Protect Specific Directories

User-agent: *
# Protect private directories
Disallow: /private/
Disallow: /members-only/
Disallow: /downloads/

# But allow specific files
Allow: /downloads/public-guide.pdf

Crawl Delay (Not Google)

# Note: Googlebot doesn&apos;t support crawl-delay
# Use for other bots only
User-agent: Bingbot
Crawl-delay: 1

User-agent: Slurp
Crawl-delay: 1

Testing Your Robots.txt

How to Test

View Your Robots.txt:Visit https://yoursite.com/robots.txt in your browser
Google Search Console:Use the robots.txt Tester tool in Search Console to validate rules
Check Specific URLs:Test if specific URLs are blocked or allowed for Googlebot
Verify Sitemap Addition:Confirm your sitemap URL appears at the bottom of robots.txt

Important Warnings

Physical File Override:If a physical robots.txt file exists in your site root, it will override the virtual editor. Remove the physical file to use ProRank's virtual editor.

Be Careful with Disallow: Using Disallow: / for User-agent: * will block all search engines from your entire site. Always test changes carefully.

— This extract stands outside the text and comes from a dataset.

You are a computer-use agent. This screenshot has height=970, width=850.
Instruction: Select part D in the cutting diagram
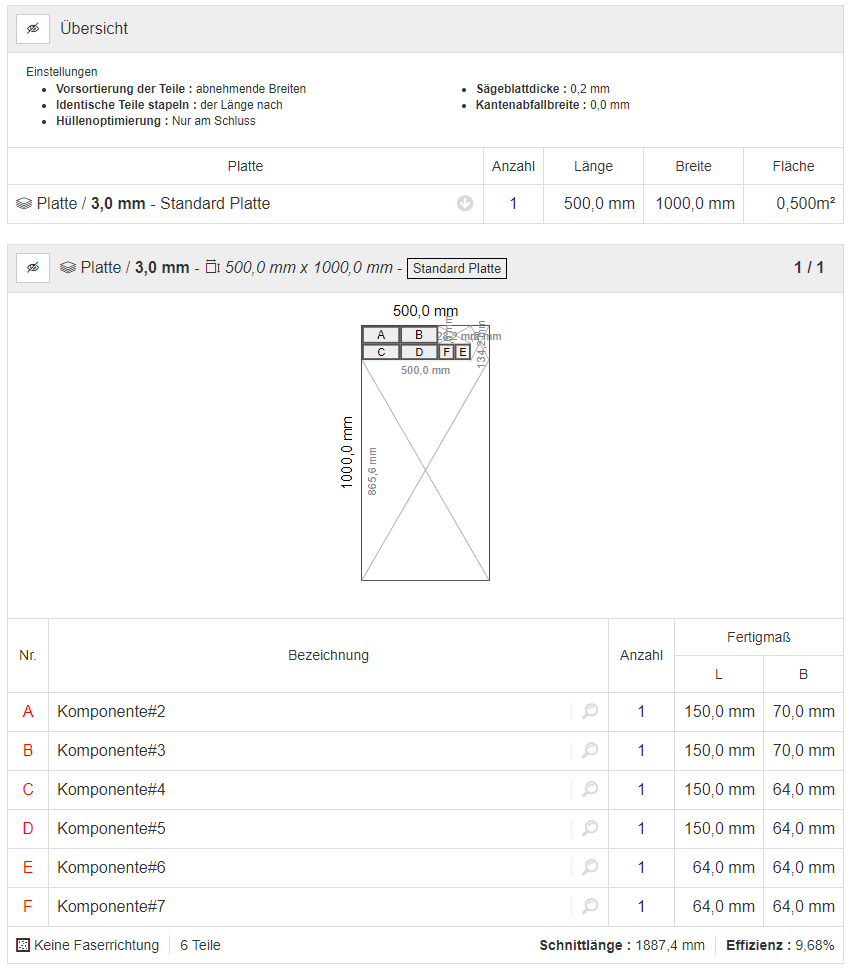419,352
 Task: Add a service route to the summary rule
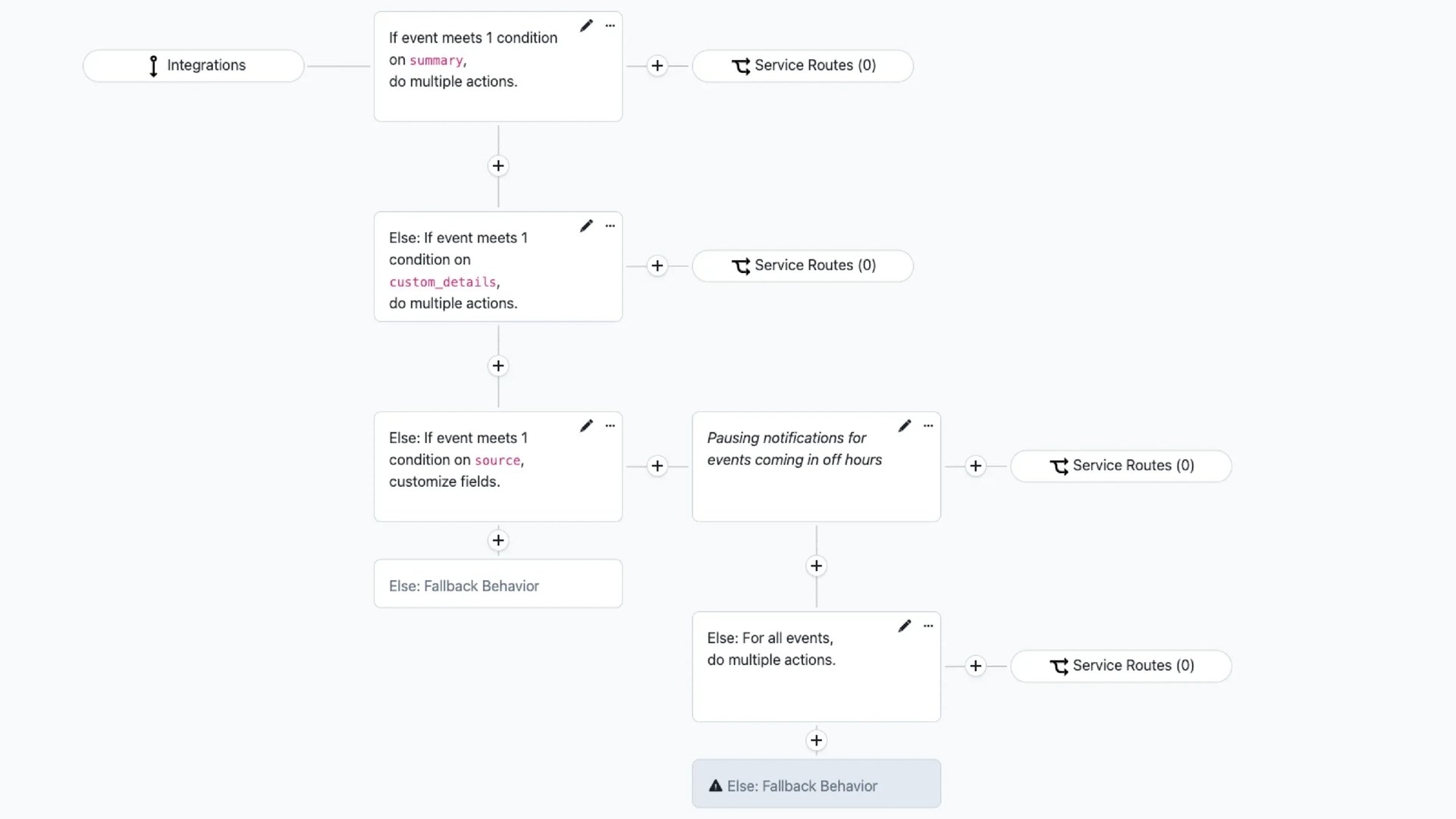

Crawl-Delay Note:Google doesn't support the crawl-delay directive. Use Google Search Console's crawl rate settings instead for Googlebot.

Best Practices

Do's

✓ Test changes in Search Console first
✓ Use specific paths rather than wildcards when possible
✓ Include your sitemap URL
✓ Block duplicate content and parameters
✓ Regularly review and update rules
✓ Keep rules simple and readable

Don'ts

✗ Don't block CSS/JS files needed for rendering
✗ Don't use robots.txt for security (it's public)
✗ Don't block your entire site accidentally
✗ Don't rely on crawl-delay for Google
✗ Don't forget to test after changes
✗ Don't list sensitive URLs in robots.txt

Robots.txt vs Meta Robots

Understanding the Difference

Robots.txt

• Controls crawling (which pages bots can access)
• Site-wide or directory-level control
• Prevents bots from accessing content
• Public file anyone can view
• Processed before page is accessed

Meta Robots Tags

• Controls indexing (what appears in search results)
• Page-level control
• Allows crawling but prevents indexing
• Hidden in page HTML
• Processed after page is accessed

Use robots.txt to save crawl budget by blocking unimportant pages. Use meta robots tags to control what appears in search results.